** Opening Records shown block **
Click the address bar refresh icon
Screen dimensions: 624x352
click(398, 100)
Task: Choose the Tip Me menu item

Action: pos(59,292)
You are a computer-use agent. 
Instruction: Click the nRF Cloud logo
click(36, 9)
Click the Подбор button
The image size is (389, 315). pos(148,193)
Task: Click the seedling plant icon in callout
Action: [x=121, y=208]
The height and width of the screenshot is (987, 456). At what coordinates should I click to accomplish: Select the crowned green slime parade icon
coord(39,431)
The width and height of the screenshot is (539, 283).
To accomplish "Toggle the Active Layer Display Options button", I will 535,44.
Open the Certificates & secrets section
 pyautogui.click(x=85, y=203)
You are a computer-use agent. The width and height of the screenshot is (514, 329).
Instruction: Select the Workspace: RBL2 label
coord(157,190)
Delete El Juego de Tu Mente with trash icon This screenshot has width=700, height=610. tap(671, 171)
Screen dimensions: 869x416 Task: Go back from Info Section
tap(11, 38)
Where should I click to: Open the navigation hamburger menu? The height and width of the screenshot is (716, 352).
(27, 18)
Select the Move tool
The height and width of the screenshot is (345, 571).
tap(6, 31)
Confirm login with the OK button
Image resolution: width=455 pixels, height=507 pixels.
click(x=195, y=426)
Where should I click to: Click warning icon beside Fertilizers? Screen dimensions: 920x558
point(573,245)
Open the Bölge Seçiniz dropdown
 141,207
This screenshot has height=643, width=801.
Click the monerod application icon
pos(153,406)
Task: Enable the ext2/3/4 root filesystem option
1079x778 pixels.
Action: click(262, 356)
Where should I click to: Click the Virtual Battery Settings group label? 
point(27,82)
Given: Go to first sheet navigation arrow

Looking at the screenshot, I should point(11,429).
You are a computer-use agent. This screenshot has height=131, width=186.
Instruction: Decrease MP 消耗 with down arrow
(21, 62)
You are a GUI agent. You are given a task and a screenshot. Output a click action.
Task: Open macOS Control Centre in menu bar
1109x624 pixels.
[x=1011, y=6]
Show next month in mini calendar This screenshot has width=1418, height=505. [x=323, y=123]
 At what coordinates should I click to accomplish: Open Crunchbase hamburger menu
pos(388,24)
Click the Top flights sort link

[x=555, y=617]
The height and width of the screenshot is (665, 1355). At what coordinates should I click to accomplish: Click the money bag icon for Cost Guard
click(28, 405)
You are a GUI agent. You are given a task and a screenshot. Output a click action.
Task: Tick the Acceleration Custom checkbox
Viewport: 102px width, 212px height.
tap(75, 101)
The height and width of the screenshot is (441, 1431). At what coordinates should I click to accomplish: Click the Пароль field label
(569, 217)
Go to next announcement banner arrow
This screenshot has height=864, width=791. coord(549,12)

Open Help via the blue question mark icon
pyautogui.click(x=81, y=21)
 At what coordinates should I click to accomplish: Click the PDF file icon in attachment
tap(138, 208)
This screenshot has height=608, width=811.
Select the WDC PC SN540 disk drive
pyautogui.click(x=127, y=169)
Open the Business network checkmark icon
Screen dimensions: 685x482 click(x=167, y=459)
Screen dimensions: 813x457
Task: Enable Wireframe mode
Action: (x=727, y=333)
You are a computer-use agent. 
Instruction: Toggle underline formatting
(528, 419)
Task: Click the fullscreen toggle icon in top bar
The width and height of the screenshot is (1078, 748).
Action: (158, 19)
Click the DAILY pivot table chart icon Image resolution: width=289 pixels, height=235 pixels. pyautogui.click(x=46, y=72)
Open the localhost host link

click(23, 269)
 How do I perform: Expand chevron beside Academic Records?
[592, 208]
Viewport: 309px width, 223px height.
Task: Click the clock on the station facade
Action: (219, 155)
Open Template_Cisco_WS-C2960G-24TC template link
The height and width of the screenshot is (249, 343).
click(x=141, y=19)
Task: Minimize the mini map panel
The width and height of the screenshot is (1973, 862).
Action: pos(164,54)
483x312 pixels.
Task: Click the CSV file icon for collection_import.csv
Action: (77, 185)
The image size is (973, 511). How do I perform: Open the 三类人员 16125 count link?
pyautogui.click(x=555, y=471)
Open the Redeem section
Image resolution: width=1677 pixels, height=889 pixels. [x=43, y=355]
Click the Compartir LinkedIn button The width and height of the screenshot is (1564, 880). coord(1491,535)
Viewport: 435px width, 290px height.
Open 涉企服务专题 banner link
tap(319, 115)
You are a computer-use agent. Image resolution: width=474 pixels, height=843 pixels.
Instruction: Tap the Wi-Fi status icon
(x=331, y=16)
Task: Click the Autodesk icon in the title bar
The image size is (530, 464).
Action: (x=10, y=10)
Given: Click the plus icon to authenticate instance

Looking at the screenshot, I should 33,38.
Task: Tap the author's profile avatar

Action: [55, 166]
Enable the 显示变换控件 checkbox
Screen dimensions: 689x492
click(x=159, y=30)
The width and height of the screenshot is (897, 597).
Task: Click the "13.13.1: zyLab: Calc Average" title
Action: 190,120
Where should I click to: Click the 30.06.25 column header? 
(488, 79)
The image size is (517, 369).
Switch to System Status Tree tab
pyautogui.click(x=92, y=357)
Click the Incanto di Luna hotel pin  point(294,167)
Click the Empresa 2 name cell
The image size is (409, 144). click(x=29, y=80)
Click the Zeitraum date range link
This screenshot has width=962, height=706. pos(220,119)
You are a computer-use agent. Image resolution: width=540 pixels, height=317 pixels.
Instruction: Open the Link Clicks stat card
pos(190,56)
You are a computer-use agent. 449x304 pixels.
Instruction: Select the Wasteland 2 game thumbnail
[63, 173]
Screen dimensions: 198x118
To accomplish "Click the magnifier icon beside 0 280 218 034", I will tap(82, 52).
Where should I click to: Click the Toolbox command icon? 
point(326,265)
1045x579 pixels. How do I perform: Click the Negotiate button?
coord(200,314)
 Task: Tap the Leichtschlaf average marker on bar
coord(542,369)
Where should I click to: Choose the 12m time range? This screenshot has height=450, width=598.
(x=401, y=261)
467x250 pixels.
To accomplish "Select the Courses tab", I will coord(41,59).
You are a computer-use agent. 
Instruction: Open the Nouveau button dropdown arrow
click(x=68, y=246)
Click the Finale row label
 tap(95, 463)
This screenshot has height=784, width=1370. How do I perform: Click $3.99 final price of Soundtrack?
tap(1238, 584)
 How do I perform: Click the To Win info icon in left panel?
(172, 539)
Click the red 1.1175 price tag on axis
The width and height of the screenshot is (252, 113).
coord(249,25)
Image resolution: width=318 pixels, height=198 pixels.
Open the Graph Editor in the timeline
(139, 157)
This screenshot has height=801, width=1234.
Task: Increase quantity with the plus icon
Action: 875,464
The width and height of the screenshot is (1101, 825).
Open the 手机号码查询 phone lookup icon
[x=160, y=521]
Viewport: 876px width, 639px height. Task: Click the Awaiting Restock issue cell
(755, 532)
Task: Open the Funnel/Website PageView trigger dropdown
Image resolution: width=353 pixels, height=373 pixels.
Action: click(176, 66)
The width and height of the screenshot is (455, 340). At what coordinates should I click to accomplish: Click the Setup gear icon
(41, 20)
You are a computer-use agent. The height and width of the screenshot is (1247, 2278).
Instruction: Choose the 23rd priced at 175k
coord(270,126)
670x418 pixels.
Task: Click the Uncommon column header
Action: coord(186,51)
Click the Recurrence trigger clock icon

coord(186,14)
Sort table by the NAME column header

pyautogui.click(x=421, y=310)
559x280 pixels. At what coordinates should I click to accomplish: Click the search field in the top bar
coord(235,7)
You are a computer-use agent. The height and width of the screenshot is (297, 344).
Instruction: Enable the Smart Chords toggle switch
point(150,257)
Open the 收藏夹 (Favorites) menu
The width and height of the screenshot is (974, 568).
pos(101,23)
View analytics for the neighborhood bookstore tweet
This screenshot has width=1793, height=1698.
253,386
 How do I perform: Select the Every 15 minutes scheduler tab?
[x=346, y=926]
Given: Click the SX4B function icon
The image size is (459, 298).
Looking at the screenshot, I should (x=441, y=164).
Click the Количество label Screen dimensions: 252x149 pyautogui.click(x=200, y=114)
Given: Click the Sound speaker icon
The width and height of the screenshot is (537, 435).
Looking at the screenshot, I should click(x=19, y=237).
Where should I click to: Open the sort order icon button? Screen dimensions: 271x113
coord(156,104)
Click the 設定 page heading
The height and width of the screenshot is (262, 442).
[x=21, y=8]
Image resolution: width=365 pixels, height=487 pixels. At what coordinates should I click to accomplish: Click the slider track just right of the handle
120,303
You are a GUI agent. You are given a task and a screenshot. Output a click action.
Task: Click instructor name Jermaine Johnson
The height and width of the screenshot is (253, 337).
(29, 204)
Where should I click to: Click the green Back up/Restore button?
** Closing Records shown block **
§ **What the task asks**
Reproducing the whole listing above is not the task. Copy exactly only the lines from the one with "The width and height of the screenshot is (1101, 825)." to the one with "is (1247, 2278).", both kept.

§ **Task result**
The width and height of the screenshot is (1101, 825).
Open the 手机号码查询 phone lookup icon
[x=160, y=521]
Viewport: 876px width, 639px height. Task: Click the Awaiting Restock issue cell
(755, 532)
Task: Open the Funnel/Website PageView trigger dropdown
Image resolution: width=353 pixels, height=373 pixels.
Action: click(176, 66)
The width and height of the screenshot is (455, 340). At what coordinates should I click to accomplish: Click the Setup gear icon
(41, 20)
You are a computer-use agent. The height and width of the screenshot is (1247, 2278).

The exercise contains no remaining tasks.